The Orlando Sentinel takes a closer look at the 20 candidates on the Tea Party’s Florida ticket — and the backlash the self-described band of “troublemakers” claims to have provoked among Republicans.

Republicans said they suspected [Tea Party founder Fred] O’Neal’s group was paying them to run. O’Neal said while his group did pay for the candidates’ $1781.82 qualifying fees and promised to cover expenses, they weren’t paying them to run.

“This is no big plot. We’re just thorns. We just get it in our mind to do stuff and are troublemakers,” O’Neal said.

One candidate, Christopher Crawford, qualified just in time for Friday’s deadline. He lists his only noteworthy assets as a 1991 Acura and an IKEA couch.
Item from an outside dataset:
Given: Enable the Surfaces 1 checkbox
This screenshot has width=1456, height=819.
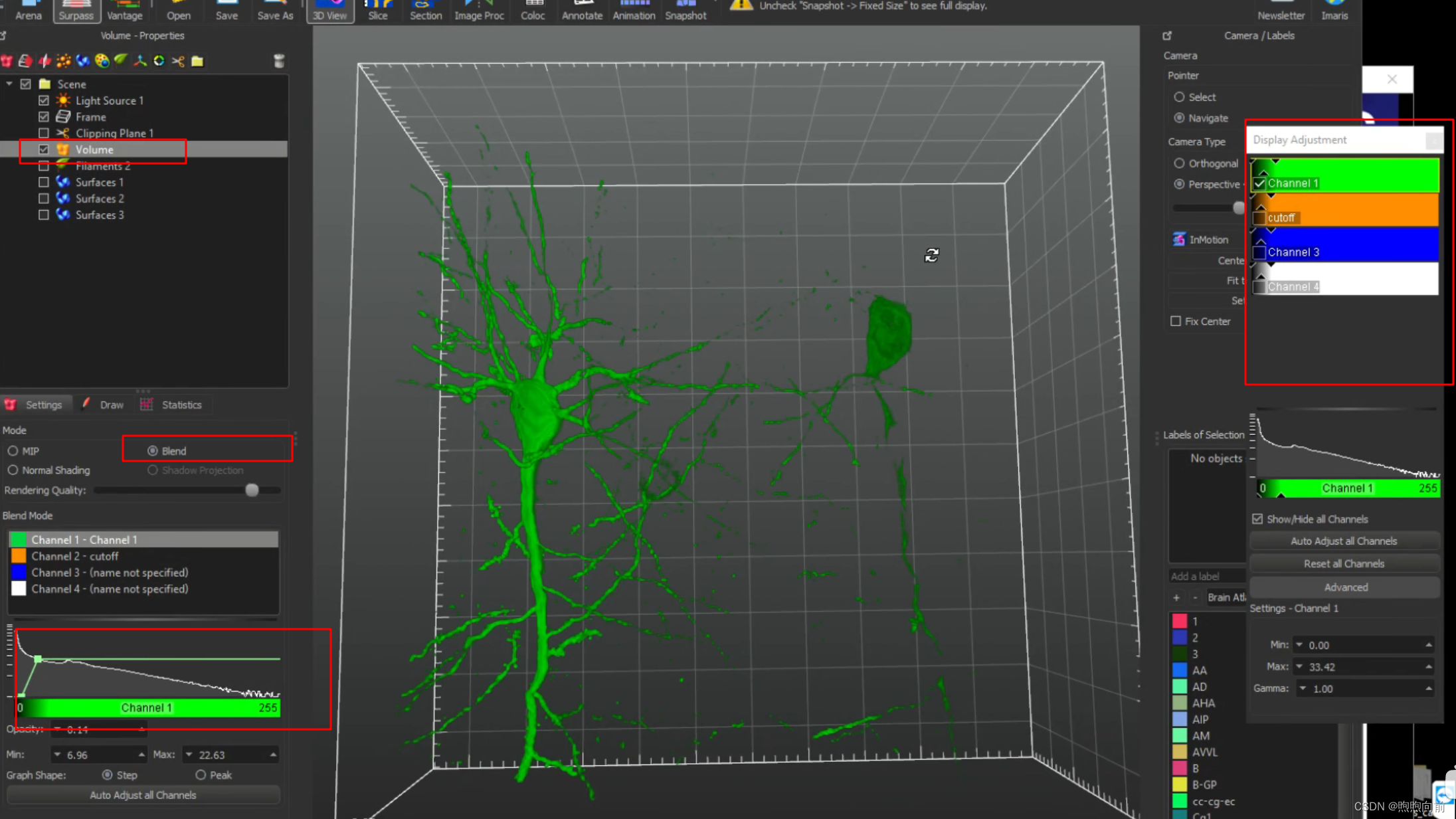Looking at the screenshot, I should pos(44,182).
He lists an Orlando address, yet is running for a state Senate seat in District 2, in the northwest corner of the panhandle.

The article also notes that Ira Chester, the Tea Party candidate for Agriculture Commissioner, is a serial contributor to Scott Maddox, his Democratic opponent in that race.

Campaign finance records show that he has donated $900 to Maddox’s campaigns between 2001 and 2009.

Meanwhile, CQ Politics reports that one of the Tea Party’s candidates for the Florida House once worked for Alan Grayson as a pollster, and finds other connections between the congressman and the Tea Party.

“There is no proof of any money from the Congressman going to the Florida Tea Party,” Grayson spokesman Todd Jurkowski said. “It’s all conspiracy theory.”

Indeed, the connections noted so far are all circumstantial. All that’s been proven is that the Tea Party is just what O’Neal described — a motley assortment of “thorns.” The fact that Grayson once publicly flirted with courting tea party movement support — citing its support of an audit of the Federal Reserve, a measure he has long championed — also muddles the picture.

The feeding frenzy has just begun, though, with one outlet issuing an open call for “any inside knowledge of what’s going on.”